Dictionnaire étymologique, historique et anecdotique des proverbes et des locutions proverbiales de la Langue Française en rapport avec de proverbes et des locutions proverbiales des autres langues
Q
QUART-D’HEURE.—Le quart-d’heure de Rabelais.
On appelle ainsi un mauvais moment à passer, une circonstance pareille à celle où se trouvait Rabelais, quand il fallait compter dans les auberges et qu’il n’avait pas de quoi payer sa dépense. On sait l’embarras où il se trouva, faute d’argent, dans une hôtellerie de Lyon, et le singulier expédient que lui suggéra son génie drolatique, pour s’en tirer et se faire conduire à Paris aux frais du procureur du roi. Cette anecdote a été souvent racontée; et, quoiqu’elle soit peu croyable, elle n’en a pas moins donné lieu à l’expression proverbiale.
QUARTIER.—Ne faire de quartier à personne.
C’est n’épargner personne. On dit aussi dans le même sens: Traiter tout le monde sans quartier.—Ces expressions prirent naissance dans les camps, où elles s’employaient pour dire refuser de recevoir à composition; littéralement, de recevoir la rançon appelée quartier, parce qu’elle consistait dans un quartier de la paie d’un officier ou d’un soldat qui demandait grâce. Cette manière de se racheter avait été introduite dans une guerre entre les Espagnols et les Hollandais.
Tomber sur les quatre quartiers de quelqu’un.
Le traiter sans ménagement, avec une rigueur excessive.—Métaphore prise du combat à l’espadon, où il fut toujours permis de porter des coups sur toutes les parties du corps d’un adversaire, tandis que, dans les tournois et dans les duels judiciaires, on ne pouvait le frapper qu’au buste.

Enregistrements fournis —

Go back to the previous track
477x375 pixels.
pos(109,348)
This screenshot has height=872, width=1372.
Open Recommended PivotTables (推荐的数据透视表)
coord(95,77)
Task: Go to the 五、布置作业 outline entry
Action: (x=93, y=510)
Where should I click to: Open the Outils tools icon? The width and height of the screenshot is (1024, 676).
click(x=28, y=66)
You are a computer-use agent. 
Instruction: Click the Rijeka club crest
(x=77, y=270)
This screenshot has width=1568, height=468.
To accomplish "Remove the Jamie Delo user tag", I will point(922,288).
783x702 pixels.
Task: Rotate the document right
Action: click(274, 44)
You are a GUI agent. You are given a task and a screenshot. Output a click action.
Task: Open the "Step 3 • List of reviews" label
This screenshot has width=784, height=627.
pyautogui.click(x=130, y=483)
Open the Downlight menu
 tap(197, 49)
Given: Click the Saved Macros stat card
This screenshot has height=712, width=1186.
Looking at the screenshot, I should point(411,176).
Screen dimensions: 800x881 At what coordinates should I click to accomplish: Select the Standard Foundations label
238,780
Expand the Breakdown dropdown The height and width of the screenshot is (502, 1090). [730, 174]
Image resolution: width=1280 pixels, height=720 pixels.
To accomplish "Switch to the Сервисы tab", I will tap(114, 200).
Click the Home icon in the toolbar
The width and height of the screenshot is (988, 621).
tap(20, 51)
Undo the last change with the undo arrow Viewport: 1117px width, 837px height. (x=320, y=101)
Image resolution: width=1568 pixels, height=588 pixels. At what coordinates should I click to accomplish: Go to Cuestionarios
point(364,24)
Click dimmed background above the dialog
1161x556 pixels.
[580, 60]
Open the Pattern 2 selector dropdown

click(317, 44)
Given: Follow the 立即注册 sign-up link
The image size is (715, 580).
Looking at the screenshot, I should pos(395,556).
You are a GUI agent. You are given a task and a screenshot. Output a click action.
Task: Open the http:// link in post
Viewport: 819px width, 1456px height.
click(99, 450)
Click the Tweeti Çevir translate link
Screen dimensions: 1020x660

Objectifs —
a. Veuillez recopier à l'identique le texte sur les locutions proverbiales, de « Tomber sur les » jusqu'à « frapper qu’au buste. ».
b. Mettez à jour les enregistrements allant de la ligne qui contient « This screenshot has height=872, width=1372. » jusqu'à celle qui contient « Undo the last », bornes comprises, en remplaçant « Open » par « Show ». Ne rendez que ces lignes.

Corrigé —
a.
Tomber sur les quatre quartiers de quelqu’un.
Le traiter sans ménagement, avec une rigueur excessive.—Métaphore prise du combat à l’espadon, où il fut toujours permis de porter des coups sur toutes les parties du corps d’un adversaire, tandis que, dans les tournois et dans les duels judiciaires, on ne pouvait le frapper qu’au buste.

b.
This screenshot has height=872, width=1372.
Show Recommended PivotTables (推荐的数据透视表)
coord(95,77)
Task: Go to the 五、布置作业 outline entry
Action: (x=93, y=510)
Where should I click to: Show the Outils tools icon? The width and height of the screenshot is (1024, 676).
click(x=28, y=66)
You are a computer-use agent. 
Instruction: Click the Rijeka club crest
(x=77, y=270)
This screenshot has width=1568, height=468.
To accomplish "Remove the Jamie Delo user tag", I will point(922,288).
783x702 pixels.
Task: Rotate the document right
Action: click(274, 44)
You are a GUI agent. You are given a task and a screenshot. Output a click action.
Task: Show the "Step 3 • List of reviews" label
This screenshot has width=784, height=627.
pyautogui.click(x=130, y=483)
Show the Downlight menu
 tap(197, 49)
Given: Click the Saved Macros stat card
This screenshot has height=712, width=1186.
Looking at the screenshot, I should point(411,176).
Screen dimensions: 800x881 At what coordinates should I click to accomplish: Select the Standard Foundations label
238,780
Expand the Breakdown dropdown The height and width of the screenshot is (502, 1090). [730, 174]
Image resolution: width=1280 pixels, height=720 pixels.
To accomplish "Switch to the Сервисы tab", I will tap(114, 200).
Click the Home icon in the toolbar
The width and height of the screenshot is (988, 621).
tap(20, 51)
Undo the last change with the undo arrow Viewport: 1117px width, 837px height. (x=320, y=101)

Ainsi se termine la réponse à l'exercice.